_DIRECTIONS_:
Nothing but the lines from the one containing "Click the Part Description column header" through the end of the data below should appear in the answer, each exact and free of pictures.

**** MATERIAL TO PROCESS ****

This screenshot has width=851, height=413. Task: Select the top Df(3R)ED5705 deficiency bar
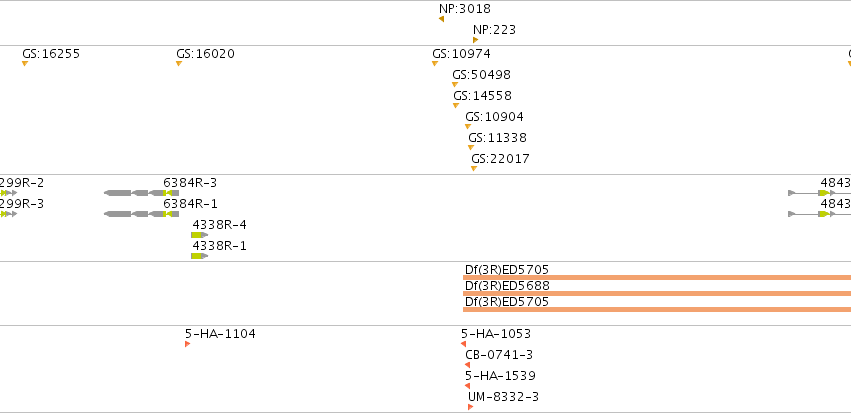[657, 277]
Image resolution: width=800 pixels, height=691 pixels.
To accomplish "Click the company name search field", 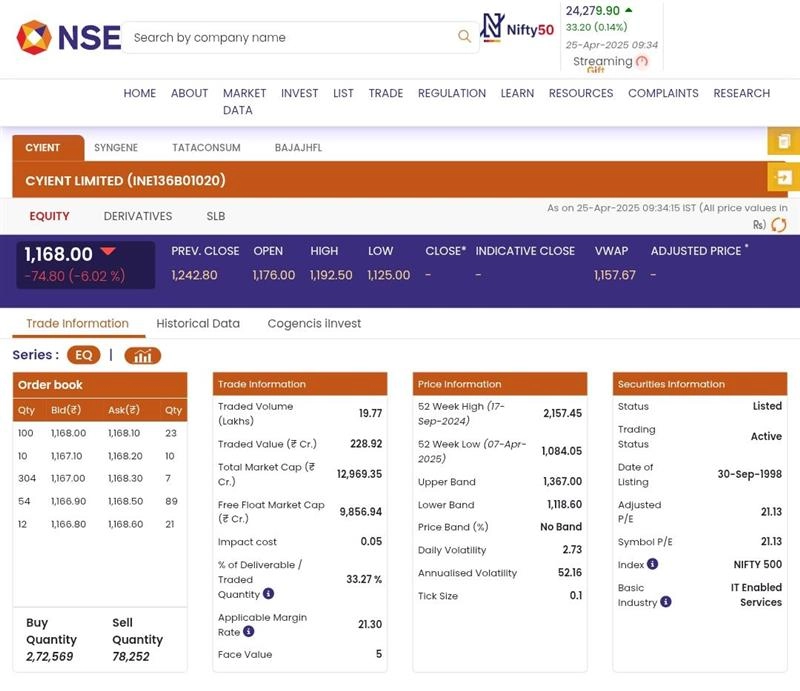I will click(290, 37).
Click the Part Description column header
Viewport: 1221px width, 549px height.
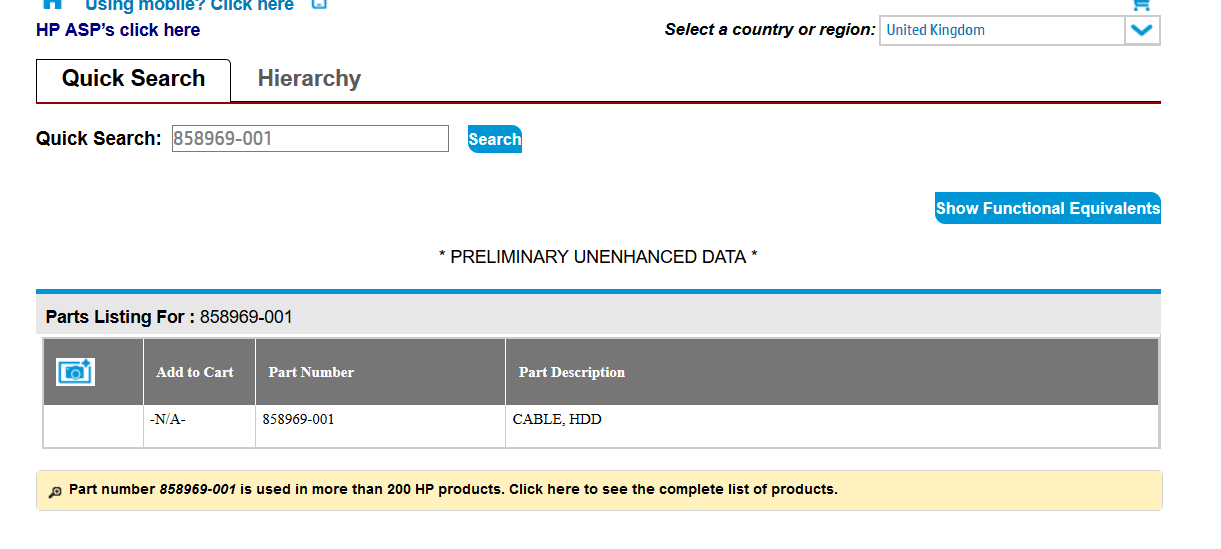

****

_REPLY TO THE EXERCISE_:
Click the Part Description column header
Viewport: 1221px width, 549px height.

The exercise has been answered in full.